Work to complete:
Search the records for the string "heading" and return each line that has it.

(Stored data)
:::::

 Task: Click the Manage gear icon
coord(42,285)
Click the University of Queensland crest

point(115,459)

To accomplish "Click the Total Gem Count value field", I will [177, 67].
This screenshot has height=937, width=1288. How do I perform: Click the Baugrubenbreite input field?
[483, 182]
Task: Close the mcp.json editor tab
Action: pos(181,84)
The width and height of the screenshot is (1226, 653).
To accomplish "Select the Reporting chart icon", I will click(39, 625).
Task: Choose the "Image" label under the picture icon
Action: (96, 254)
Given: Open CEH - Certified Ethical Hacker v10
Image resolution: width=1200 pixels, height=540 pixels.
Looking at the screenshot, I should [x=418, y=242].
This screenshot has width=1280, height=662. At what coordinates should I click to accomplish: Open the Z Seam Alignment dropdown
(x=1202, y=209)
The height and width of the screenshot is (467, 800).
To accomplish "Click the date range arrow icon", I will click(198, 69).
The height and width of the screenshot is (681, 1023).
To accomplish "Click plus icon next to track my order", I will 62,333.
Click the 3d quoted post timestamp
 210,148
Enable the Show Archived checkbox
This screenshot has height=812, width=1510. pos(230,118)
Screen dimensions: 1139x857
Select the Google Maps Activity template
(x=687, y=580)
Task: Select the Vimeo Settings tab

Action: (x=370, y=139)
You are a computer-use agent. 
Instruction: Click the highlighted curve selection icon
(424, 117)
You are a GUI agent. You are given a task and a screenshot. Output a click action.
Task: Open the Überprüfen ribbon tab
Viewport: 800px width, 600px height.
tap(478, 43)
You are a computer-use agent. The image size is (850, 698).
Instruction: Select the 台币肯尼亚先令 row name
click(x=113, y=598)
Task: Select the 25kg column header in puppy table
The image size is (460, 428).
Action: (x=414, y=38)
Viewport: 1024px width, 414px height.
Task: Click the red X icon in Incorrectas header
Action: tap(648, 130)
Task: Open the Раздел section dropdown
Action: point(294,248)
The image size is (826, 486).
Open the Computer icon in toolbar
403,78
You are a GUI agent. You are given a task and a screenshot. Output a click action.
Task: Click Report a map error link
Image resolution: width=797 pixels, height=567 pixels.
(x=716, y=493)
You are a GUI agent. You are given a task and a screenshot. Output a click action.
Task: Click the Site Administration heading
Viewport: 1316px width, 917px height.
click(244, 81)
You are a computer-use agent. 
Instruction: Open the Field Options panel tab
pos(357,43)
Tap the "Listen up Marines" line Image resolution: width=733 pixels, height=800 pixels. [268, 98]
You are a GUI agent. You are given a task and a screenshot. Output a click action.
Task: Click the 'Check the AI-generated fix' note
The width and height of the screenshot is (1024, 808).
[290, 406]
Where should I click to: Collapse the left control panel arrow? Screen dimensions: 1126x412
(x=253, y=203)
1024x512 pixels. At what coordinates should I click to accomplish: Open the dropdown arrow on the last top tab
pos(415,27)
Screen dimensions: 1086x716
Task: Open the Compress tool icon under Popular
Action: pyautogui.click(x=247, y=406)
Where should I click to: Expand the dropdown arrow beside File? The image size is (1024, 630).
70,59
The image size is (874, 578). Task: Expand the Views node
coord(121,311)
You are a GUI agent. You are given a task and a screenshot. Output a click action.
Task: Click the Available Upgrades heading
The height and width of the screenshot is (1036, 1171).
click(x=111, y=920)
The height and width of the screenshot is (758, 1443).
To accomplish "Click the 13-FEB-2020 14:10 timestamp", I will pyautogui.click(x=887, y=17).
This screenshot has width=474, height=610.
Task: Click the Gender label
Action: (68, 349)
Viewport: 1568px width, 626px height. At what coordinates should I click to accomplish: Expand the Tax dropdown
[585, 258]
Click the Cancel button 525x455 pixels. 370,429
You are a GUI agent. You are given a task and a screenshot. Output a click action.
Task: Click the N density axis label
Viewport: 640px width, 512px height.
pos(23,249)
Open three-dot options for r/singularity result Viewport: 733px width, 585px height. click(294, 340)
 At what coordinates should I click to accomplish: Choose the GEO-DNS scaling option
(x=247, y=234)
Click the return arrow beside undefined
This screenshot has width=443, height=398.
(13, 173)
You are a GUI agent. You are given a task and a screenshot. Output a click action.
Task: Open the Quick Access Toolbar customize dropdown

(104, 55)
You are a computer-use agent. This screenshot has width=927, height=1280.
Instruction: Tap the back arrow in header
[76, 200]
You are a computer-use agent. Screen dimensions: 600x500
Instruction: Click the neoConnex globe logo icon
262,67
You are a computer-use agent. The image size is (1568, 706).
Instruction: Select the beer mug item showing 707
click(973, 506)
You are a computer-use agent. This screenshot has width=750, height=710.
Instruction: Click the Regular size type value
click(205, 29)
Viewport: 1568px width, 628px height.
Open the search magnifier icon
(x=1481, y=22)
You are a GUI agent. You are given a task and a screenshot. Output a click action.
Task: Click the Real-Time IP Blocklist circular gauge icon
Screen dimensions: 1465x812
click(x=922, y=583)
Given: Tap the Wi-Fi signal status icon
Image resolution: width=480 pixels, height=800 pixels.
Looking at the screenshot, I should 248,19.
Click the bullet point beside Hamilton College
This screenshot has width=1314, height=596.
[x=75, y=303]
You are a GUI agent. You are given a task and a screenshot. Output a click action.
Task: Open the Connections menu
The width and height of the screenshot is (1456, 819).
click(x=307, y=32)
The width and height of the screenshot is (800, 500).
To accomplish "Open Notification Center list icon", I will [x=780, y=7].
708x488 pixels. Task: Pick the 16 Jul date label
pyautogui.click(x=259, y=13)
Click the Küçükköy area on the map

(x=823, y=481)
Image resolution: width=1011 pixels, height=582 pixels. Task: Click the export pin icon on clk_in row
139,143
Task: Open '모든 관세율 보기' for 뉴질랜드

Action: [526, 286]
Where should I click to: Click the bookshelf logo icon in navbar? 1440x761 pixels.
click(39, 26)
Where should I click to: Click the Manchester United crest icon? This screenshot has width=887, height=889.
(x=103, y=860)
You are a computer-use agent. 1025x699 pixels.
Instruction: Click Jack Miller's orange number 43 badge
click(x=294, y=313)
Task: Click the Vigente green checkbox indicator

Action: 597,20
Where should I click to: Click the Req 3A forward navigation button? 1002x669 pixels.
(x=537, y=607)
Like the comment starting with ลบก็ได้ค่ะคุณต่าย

:::::

Task result:
Task: Click the Site Administration heading
Task: Click the Available Upgrades heading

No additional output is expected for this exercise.